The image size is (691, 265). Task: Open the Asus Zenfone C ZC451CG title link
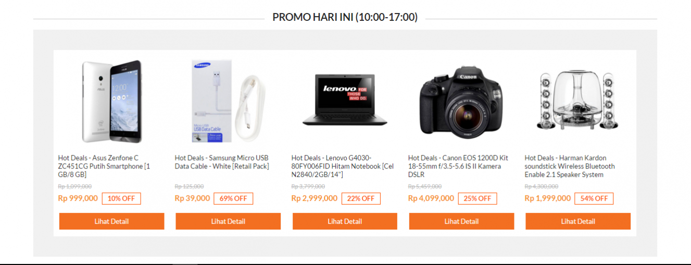pyautogui.click(x=104, y=166)
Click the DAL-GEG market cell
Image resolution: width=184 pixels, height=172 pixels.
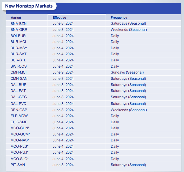click(x=19, y=97)
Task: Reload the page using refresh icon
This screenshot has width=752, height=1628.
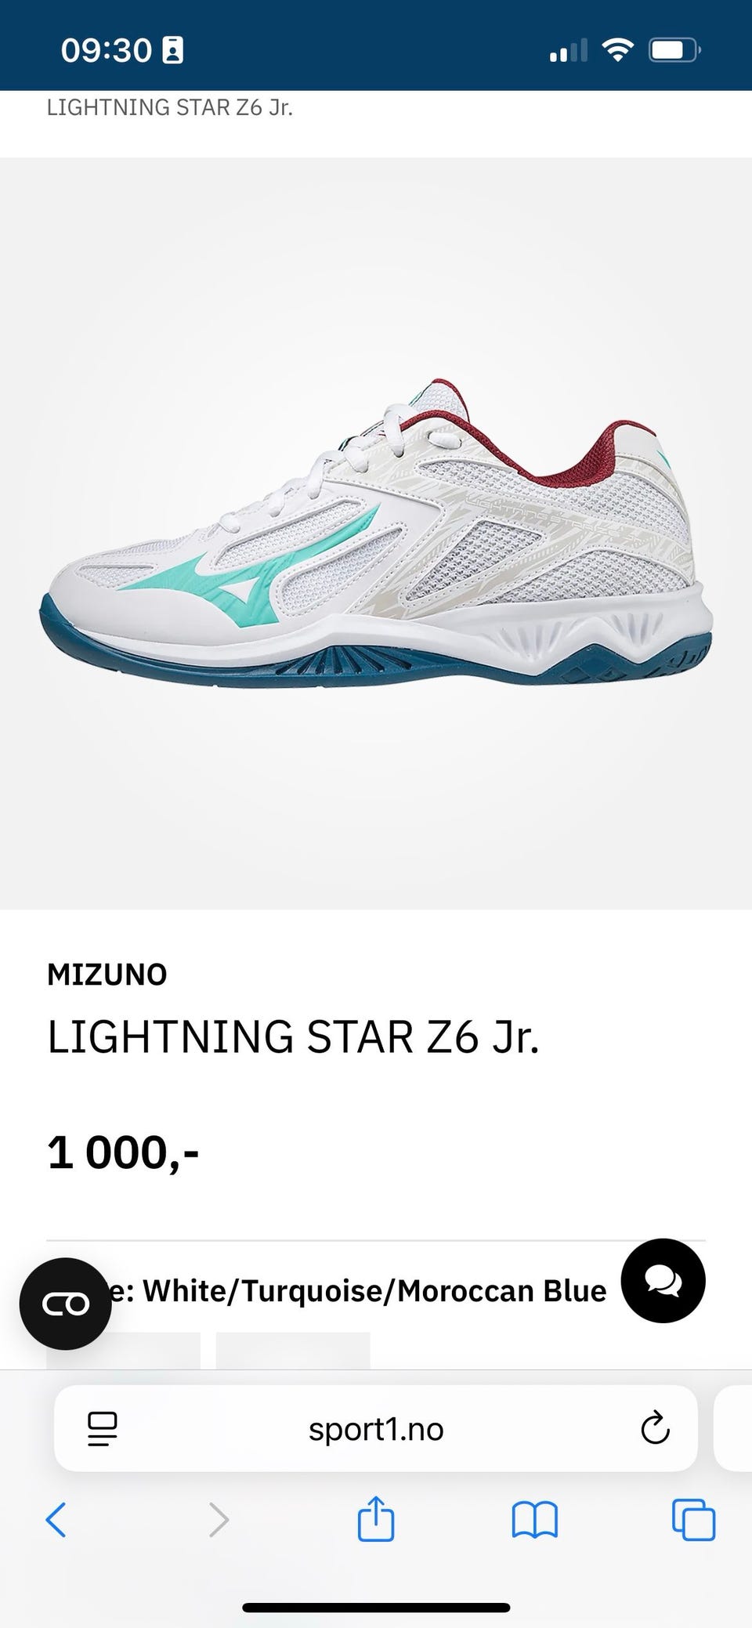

EXERCISE AIM: From the listing, extract all text exactly as given and drop any picture.

OUTPUT BELOW:
The image size is (691, 265). Task: Open the Asus Zenfone C ZC451CG title link
pyautogui.click(x=104, y=166)
Click the DAL-GEG market cell
Image resolution: width=184 pixels, height=172 pixels.
click(x=19, y=97)
Task: Reload the page using refresh icon
This screenshot has width=752, height=1628.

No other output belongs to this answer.